Stored items:

◇ ◇ ◇ ◇

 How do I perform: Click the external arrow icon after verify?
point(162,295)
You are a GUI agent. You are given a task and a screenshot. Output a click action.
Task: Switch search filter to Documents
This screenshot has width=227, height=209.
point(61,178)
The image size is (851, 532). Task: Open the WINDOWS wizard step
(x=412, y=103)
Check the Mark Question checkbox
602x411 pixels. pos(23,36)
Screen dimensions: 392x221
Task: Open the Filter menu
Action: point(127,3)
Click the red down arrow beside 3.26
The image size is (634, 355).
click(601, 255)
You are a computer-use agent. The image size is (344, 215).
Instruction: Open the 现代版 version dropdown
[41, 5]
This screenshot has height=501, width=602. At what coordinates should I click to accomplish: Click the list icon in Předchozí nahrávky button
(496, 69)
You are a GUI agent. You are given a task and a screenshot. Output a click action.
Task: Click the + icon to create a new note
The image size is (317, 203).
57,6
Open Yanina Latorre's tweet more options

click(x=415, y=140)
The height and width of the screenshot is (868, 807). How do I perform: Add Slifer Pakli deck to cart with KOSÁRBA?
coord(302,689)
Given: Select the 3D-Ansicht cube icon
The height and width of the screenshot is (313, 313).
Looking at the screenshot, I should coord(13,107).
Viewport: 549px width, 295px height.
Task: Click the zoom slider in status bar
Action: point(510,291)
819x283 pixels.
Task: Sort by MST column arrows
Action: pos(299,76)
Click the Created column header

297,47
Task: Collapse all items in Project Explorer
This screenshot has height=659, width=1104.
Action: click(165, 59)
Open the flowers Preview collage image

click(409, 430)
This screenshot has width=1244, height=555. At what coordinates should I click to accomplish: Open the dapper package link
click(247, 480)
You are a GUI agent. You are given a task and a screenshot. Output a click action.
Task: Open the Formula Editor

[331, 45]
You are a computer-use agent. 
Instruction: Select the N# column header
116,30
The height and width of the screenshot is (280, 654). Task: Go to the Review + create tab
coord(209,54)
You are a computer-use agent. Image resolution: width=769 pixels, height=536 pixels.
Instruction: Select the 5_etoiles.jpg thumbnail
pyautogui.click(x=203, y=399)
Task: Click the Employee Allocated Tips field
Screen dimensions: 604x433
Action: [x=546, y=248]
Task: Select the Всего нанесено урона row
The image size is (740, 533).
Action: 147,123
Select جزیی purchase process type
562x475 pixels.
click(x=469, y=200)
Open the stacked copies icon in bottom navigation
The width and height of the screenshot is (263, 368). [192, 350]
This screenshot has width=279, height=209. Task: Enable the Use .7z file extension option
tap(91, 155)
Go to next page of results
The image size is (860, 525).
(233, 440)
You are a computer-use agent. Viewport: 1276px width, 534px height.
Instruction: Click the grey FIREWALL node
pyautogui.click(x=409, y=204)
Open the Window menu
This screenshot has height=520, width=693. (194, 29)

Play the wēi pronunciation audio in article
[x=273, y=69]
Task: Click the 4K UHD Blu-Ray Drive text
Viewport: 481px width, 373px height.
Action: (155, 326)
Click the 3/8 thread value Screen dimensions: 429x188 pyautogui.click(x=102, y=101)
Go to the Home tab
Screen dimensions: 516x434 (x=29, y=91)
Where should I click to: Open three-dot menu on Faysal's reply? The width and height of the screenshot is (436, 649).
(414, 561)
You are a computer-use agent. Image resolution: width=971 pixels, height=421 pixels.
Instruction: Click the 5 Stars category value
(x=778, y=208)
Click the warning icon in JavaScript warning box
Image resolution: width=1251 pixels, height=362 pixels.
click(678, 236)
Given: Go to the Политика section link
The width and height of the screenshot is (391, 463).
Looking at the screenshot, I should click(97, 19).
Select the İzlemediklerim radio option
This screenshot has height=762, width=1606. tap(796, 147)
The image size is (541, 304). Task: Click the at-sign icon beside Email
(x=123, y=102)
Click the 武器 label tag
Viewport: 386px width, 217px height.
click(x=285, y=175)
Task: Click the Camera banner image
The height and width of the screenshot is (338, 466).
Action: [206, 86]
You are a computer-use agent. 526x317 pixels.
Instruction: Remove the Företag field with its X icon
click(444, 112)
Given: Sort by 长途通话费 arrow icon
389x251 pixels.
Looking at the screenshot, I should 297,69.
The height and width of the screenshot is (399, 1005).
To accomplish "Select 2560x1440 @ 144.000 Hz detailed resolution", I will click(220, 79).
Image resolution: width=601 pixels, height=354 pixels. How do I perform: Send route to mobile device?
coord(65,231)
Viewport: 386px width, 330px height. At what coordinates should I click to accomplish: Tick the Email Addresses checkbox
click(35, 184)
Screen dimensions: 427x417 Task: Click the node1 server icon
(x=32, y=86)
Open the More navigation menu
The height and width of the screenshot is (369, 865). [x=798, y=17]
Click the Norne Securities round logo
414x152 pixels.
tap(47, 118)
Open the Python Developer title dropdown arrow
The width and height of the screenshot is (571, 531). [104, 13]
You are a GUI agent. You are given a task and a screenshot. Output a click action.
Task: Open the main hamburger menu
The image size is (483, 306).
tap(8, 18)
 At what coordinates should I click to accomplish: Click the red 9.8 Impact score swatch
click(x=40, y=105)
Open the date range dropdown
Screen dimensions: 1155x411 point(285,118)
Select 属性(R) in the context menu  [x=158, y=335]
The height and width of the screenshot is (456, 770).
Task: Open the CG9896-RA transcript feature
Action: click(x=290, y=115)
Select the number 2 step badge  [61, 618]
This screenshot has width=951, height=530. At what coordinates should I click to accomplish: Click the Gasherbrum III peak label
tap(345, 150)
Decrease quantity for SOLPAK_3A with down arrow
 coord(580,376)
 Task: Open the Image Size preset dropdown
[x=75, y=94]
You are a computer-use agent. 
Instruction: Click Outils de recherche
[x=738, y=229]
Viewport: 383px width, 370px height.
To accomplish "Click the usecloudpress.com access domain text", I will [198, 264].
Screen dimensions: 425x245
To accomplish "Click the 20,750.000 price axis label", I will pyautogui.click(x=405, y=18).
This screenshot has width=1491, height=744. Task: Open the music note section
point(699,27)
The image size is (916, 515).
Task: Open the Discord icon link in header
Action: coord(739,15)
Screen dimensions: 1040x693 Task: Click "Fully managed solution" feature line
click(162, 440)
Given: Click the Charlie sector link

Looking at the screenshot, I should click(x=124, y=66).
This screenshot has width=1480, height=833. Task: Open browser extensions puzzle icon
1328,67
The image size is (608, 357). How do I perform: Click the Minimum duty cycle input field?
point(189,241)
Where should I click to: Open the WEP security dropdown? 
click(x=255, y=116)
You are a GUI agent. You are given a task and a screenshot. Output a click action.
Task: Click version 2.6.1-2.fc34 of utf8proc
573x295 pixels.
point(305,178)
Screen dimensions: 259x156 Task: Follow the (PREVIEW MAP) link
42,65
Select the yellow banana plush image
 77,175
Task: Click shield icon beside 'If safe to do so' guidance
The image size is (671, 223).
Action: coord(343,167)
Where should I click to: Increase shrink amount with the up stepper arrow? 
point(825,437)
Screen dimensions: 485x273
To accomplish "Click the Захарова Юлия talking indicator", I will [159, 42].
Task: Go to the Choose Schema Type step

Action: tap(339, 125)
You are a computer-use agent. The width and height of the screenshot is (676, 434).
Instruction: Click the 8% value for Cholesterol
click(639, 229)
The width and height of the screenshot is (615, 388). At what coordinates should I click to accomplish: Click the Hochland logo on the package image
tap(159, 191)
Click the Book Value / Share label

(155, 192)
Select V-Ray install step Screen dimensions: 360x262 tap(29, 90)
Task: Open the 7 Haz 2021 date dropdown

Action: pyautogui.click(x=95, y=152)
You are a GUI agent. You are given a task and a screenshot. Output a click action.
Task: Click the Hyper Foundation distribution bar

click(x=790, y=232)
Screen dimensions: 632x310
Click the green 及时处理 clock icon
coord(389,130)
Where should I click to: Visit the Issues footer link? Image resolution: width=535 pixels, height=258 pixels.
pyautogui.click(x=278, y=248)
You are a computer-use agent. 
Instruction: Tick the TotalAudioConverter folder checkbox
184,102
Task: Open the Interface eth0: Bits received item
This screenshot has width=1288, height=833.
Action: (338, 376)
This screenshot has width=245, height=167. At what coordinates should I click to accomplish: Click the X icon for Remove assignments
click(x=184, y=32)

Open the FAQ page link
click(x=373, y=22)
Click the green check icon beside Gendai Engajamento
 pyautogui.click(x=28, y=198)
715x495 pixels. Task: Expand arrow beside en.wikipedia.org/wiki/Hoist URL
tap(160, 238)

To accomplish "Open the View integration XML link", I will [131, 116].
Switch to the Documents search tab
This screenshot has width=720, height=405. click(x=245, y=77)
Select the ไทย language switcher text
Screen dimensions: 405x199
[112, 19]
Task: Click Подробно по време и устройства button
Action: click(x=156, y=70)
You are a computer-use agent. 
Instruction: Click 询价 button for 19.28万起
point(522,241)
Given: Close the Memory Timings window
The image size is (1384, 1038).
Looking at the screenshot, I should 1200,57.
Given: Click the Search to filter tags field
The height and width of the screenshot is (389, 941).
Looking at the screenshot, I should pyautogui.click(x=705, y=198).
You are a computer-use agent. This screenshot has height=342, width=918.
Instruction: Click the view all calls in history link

◇ ◇ ◇ ◇

What is needed:
Exactly reproduce the lines that run from the line with "Screen dimensions: 632x310" through the last line of the records, inclusive.

Exercise response:
Screen dimensions: 632x310
Click the green 及时处理 clock icon
coord(389,130)
Where should I click to: Visit the Issues footer link? Image resolution: width=535 pixels, height=258 pixels.
pyautogui.click(x=278, y=248)
You are a computer-use agent. 
Instruction: Tick the TotalAudioConverter folder checkbox
184,102
Task: Open the Interface eth0: Bits received item
This screenshot has width=1288, height=833.
Action: (338, 376)
This screenshot has width=245, height=167. At what coordinates should I click to accomplish: Click the X icon for Remove assignments
click(x=184, y=32)

Open the FAQ page link
click(x=373, y=22)
Click the green check icon beside Gendai Engajamento
 pyautogui.click(x=28, y=198)
715x495 pixels. Task: Expand arrow beside en.wikipedia.org/wiki/Hoist URL
tap(160, 238)

To accomplish "Open the View integration XML link", I will [131, 116].
Switch to the Documents search tab
This screenshot has width=720, height=405. click(x=245, y=77)
Select the ไทย language switcher text
Screen dimensions: 405x199
[112, 19]
Task: Click Подробно по време и устройства button
Action: click(x=156, y=70)
You are a computer-use agent. 
Instruction: Click 询价 button for 19.28万起
point(522,241)
Given: Close the Memory Timings window
The image size is (1384, 1038).
Looking at the screenshot, I should 1200,57.
Given: Click the Search to filter tags field
The height and width of the screenshot is (389, 941).
Looking at the screenshot, I should pyautogui.click(x=705, y=198).
You are a computer-use agent. This screenshot has height=342, width=918.
Instruction: Click the view all calls in history link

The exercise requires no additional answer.